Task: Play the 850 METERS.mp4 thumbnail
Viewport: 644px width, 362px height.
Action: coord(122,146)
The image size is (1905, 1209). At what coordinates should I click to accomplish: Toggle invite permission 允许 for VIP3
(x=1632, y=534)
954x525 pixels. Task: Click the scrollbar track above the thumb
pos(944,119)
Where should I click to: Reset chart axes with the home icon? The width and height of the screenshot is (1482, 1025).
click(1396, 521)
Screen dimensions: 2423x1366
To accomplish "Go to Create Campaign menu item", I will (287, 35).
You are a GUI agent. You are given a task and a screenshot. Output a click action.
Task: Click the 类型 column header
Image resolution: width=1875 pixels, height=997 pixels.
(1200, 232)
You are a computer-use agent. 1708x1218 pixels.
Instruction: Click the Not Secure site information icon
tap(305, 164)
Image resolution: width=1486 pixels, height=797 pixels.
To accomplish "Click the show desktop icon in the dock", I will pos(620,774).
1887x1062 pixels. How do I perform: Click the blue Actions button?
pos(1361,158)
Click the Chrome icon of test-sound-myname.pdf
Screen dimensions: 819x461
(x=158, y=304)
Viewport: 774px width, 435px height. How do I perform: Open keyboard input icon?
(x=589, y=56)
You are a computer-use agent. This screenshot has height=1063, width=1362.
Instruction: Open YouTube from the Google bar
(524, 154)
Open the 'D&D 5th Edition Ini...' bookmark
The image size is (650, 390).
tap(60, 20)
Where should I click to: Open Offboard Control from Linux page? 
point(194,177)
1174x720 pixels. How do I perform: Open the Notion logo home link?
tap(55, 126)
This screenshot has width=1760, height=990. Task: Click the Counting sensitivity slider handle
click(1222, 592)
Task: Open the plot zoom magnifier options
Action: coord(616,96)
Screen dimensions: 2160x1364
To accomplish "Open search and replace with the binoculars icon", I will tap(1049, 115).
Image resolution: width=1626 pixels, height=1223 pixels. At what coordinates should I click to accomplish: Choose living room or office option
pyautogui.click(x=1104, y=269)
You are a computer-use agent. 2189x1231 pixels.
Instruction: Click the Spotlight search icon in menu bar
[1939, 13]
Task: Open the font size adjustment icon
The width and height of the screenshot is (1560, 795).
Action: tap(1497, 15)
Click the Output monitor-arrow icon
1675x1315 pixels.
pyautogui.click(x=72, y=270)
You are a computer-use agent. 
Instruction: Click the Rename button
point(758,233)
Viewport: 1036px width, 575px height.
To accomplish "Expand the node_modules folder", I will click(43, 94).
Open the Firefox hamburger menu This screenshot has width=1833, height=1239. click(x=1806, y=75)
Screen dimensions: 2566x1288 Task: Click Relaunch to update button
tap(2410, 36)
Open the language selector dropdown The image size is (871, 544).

::::::

→ **EXERCISE GOAL**
Within the data above, the lines from the one with "Task: Open the font size adjustment icon" to the one with "Open the Firefox" must be repeated exactly; no other line belongs in the answer.

→ **ANSWER TO THE EXERCISE**
Task: Open the font size adjustment icon
The width and height of the screenshot is (1560, 795).
Action: tap(1497, 15)
Click the Output monitor-arrow icon
1675x1315 pixels.
pyautogui.click(x=72, y=270)
You are a computer-use agent. 
Instruction: Click the Rename button
point(758,233)
Viewport: 1036px width, 575px height.
To accomplish "Expand the node_modules folder", I will click(43, 94).
Open the Firefox hamburger menu This screenshot has width=1833, height=1239. click(x=1806, y=75)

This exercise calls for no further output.